Après deux années de transitions donc, nous pouvons enfin retrouver le basketball féminin sous de véritables statut : la FFBB mais aussi la FIBA qui lance son premier Eurobasket en 1938. La compétition aura lieu à Rome, et la France est parmi les favorites, même si seulement cinq nations sont représentées : l’Italie, la Lituanie, la Pologne, la Suisse et donc la France. Exit les groupes restreints, cette fois-ci on emmène dix joueuses : Marie-Antoinette Chabrel, Lily Colin, Jacqueline Dusoulier, Jeanine Garnier, Marie-Louise Gravier, Margueritte Lafiteau, Christiane Moreau, Lisette Pariente, Annette Roy-Bouligeaud et, pour l’époque il faut le constater, une joueuse noire, Sokela Mangoubel, alors que l’arrivée en football, de la légende et du pionnier Larbi Benbarek en équipe de France est un événement en soi. Ce détail qui n’en est pas un dans notre époque, était puissant en symbolique, car ne l’oubliez pas, on va jouer cet Eurobasket dans une Italie fasciste.

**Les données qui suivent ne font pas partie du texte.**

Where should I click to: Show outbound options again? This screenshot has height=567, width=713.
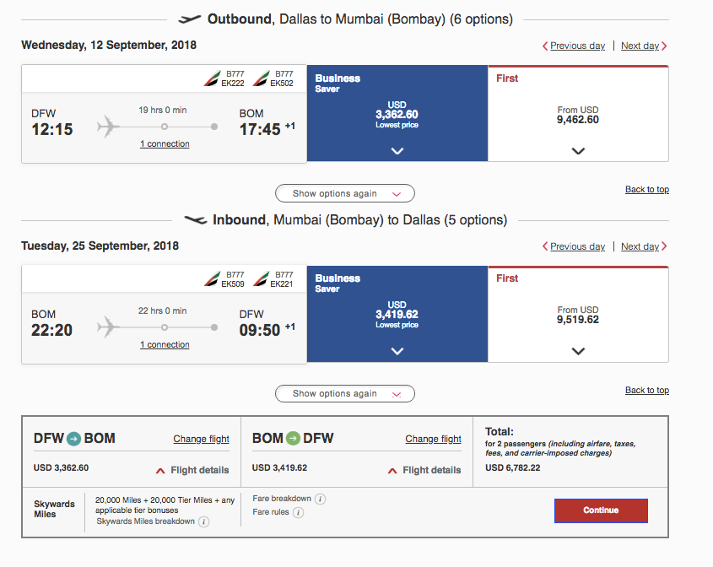point(345,193)
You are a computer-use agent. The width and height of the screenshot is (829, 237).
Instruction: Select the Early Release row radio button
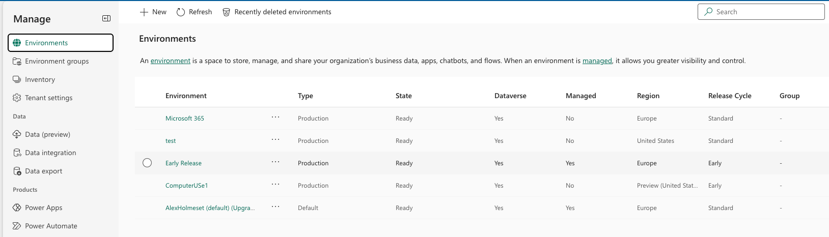pyautogui.click(x=147, y=163)
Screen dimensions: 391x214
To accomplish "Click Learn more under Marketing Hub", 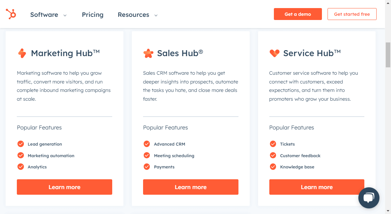I will point(64,187).
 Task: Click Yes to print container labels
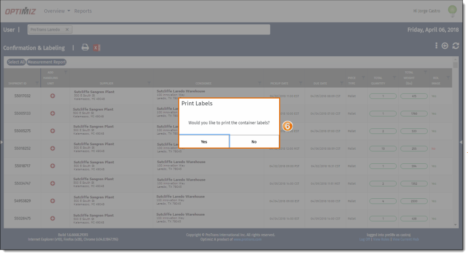click(204, 142)
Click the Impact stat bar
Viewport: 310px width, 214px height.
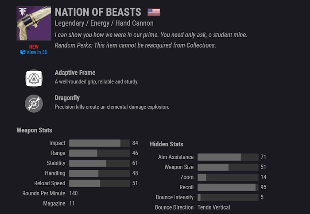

Mais en ce mois d’octobre 1938, la déception sera présente sur les visages des françaises, elles qui prennent un bouillon d’entrée face aux italiennes (34-18). Il faut rectifier face aux Suisses. C’est chose faite, et avec la manière : 43-18. La compétition étant sous simple format d’une phase de poule et d’un classement final, une victoire supplémentaire apporterait la garantie d’une médaille, une de plus ! Mais les bleues s’effondrent : défaites contre la Lituanie (20-14) puis la Pologne (24-19). La quatrième place est honorable, mais les françaises n’étaient pas au rendez-vous en attaque. L’Italie, chez elle, remporte le premier Eurobasket féminin de l’histoire.
Evidemment, quelques mois plus tard, plus personne n’aura la tête au sport. On ne passera plus la balle, mais les vivres, on ne courra plus pour le sport, mais pour se cacher, le travail d’équipe, ce sera pour déblayer les rues des gravas. La guerre arrive, et c’est tout le sport qui part dans l’ombre. Plusieurs années après, les bleues reviendront, mais elles ne seront plus les championnes d’avant, certes. Lucienne Velu et les autres, les Linnet’s, les filles de Mulhouse, de Reims, les élèves d’Alice Milliat, étaient des championnes avant l’heure, avant la FIBA, avant la FFBB. Est-ce que dans le nouveau monde, elles auraient autant leur place qu’à l’époque ? Rien n’est moins sur. Mais dans l’après-guerre, il est un homme qui va apporter le second âge d’or au basketball français. Cet homme va emmener la FFBB, mais aussi les bleus vers de nouveaux sommets pour plusieurs années. Cet homme, non content de poser sa marque sur la balle orange masculine, va prendre en main également la sélection féminine. Ainsi, l’équipe de France de basket féminine va elle aussi, profiter de la patte, celle de Robert Busnel.